Pero hay otras y más profundas motivaciones que inducen a ver, al menos hoy en día, algo sospechoso en el carnaval. Sabemos qué función tenían los carnavales en los siglos pasados. La literatura sobre el tema es muy amplia y ya se ha dicho cuanto había que decir al respecto. Baste con pensar, dejando a un lado otras manifestaciones análogas propias de la antigüedad, en el carnaval tal como nace en el mundo cristiano medieval. Para entenderlo, no debemos adoptar el punto de vista de los nobles y de los poderosos, sino el de los pobres. Comían poco, se levantaban cuando salía el sol y se acostaban cuando se ponía, trabajaban todo el día, vestían mal y no tenían tiempo para divertirse. Su única diversión era el sexo, pero solo les estaba permitido (si querían ser buenos cristianos) la mitad de los días del año (durante la Cuaresma y en muchísimos otros períodos festivos se desaconsejaba practicarlo). La única distracción a su alcance consistía en oír una bonita misa cantada los domingos, pero eso solo era posible cuando uno vivía cerca de una catedral o de una iglesia adscrita a una abadía, porque las iglesias de las aldeas no podían permitírsela.
La gente hacía lo que podía a escondidas, como es natural —aunque oficialmente hubiera que ocuparse lo menos posible del cuerpo—, y eso era algo que muchos místicos y teólogos no veían con buenos ojos.
Pues bien, hacia mediados del período que empezaba con los primeros frescos otoñales y acababa con las canículas de agosto, todos podían disfrutar del carnaval, isla de libertad y licencia, durante el cual uno podía permitírselo todo y, sobre todo, uno podía y debía divertirse, divertirse sin trabajar, divertirse por el puro placer de la diversión, sin pensar en los contratiempos de una vida de desventuras.
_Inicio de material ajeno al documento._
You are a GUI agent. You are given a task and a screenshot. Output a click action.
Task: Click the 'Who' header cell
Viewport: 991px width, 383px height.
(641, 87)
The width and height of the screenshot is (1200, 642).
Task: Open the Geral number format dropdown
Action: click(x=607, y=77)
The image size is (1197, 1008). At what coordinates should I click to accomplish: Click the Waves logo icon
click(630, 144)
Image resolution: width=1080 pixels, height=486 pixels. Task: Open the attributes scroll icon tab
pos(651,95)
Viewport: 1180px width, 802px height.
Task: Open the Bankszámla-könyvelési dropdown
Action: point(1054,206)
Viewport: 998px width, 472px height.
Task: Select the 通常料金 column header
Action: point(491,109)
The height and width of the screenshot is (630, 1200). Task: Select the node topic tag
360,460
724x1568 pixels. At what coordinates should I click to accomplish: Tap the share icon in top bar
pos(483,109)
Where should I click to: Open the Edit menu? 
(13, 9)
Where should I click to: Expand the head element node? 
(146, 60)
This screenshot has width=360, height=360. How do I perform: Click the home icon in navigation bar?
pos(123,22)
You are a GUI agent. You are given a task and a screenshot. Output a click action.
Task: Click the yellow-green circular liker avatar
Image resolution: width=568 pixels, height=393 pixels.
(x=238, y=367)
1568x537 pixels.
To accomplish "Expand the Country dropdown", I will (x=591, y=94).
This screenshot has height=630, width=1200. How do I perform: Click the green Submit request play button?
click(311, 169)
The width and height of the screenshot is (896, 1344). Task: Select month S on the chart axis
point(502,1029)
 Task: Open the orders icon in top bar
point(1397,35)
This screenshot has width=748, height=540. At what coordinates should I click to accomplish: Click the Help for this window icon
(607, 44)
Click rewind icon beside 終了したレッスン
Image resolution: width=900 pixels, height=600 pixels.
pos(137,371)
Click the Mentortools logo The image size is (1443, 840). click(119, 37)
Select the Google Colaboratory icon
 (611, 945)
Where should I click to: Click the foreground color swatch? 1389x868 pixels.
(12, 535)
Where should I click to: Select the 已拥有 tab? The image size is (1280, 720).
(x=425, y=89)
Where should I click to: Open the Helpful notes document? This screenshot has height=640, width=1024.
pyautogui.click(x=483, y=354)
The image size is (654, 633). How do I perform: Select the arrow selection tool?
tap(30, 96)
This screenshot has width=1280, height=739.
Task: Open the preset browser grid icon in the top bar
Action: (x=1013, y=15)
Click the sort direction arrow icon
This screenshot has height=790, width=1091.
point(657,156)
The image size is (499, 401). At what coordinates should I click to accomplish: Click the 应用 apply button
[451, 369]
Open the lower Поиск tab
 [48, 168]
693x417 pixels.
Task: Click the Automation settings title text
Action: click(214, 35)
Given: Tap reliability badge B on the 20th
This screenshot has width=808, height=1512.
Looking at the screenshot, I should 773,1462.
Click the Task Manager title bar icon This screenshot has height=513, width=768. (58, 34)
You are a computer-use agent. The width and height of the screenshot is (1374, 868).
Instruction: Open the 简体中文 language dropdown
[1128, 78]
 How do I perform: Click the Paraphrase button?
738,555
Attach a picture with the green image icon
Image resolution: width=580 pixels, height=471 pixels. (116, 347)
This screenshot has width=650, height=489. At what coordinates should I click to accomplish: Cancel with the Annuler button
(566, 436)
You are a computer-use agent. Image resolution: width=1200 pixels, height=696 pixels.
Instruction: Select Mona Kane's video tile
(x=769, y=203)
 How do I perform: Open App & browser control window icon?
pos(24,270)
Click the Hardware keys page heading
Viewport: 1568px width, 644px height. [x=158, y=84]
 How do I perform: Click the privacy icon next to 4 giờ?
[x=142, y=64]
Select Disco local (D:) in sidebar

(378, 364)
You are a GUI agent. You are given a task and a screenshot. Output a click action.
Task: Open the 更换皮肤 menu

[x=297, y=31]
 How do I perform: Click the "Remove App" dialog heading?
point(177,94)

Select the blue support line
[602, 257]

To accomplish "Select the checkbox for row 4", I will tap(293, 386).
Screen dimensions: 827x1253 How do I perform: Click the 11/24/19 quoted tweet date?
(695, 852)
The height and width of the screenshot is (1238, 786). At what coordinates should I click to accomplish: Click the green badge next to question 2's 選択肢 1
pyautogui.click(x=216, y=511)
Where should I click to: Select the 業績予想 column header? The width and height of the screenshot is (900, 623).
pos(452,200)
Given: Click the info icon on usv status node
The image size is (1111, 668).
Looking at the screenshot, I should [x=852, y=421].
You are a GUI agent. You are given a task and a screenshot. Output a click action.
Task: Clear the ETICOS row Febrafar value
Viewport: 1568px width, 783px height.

Era una válvula de escape indispensable, bendecida y bienvenida. Hasta que se acababa: al día siguiente había que ayunar de nuevo, y durante todo un año. El carnaval era una institución social indispensable.
Pero ¿y hoy en día? ¿Hoy, que en todas partes se habla de una carnavalización de la vida? ¿Hoy, que incluso el ciudadano más pobre (con la única excepción de los mendigos que duermen en los bancos de la calle) puede tener a su alcance casi veinticuatro horas de carnaval diario en la televisión y que, en cualquier caso, puede disfrutar de juegos, bailes, mascaradas todas las noches desde que se pone el sol hasta el amanecer; cuando desde las paredes de los edificios, o al pasar por delante de un quiosco, se exhiben imágenes de mujeres y de hombres guapísimos que invitan a la diversión, al lujo y, cómo no, a una más que sofisticada alteración del cuerpo? En el antiguo carnaval, como en los triunfos o en las saturnales romanas, uno se podía permitir tomarle el pelo a los poderosos una vez al año, mientras que hoy en día son ellos mismos quienes se carnavalizan solitos en programas circenses donde se dan bofetones en la cara como si fueran augustos y payasos blancos.
¿Qué sentido tiene celebrar el carnaval en un mundo que nos lo propone trescientos sesenta y cinco días al año? Y no solo eso: si en el carnaval nos rebelásemos de verdad contra el poder, si se subvirtieran las relaciones de dominio, si cada uno se tomara sus propias revanchas… Pero no, todos deambulan tristemente por calles resbaladizas de confetis pegajosos y compran en los puestos callejeros unas chucherías que podrían encontrar el resto del año en el supermercado, y con mayores garantías higiénicas. No nos queda más remedio que confiar en la Cuaresma. No temáis, nos espera a la vuelta de la esquina.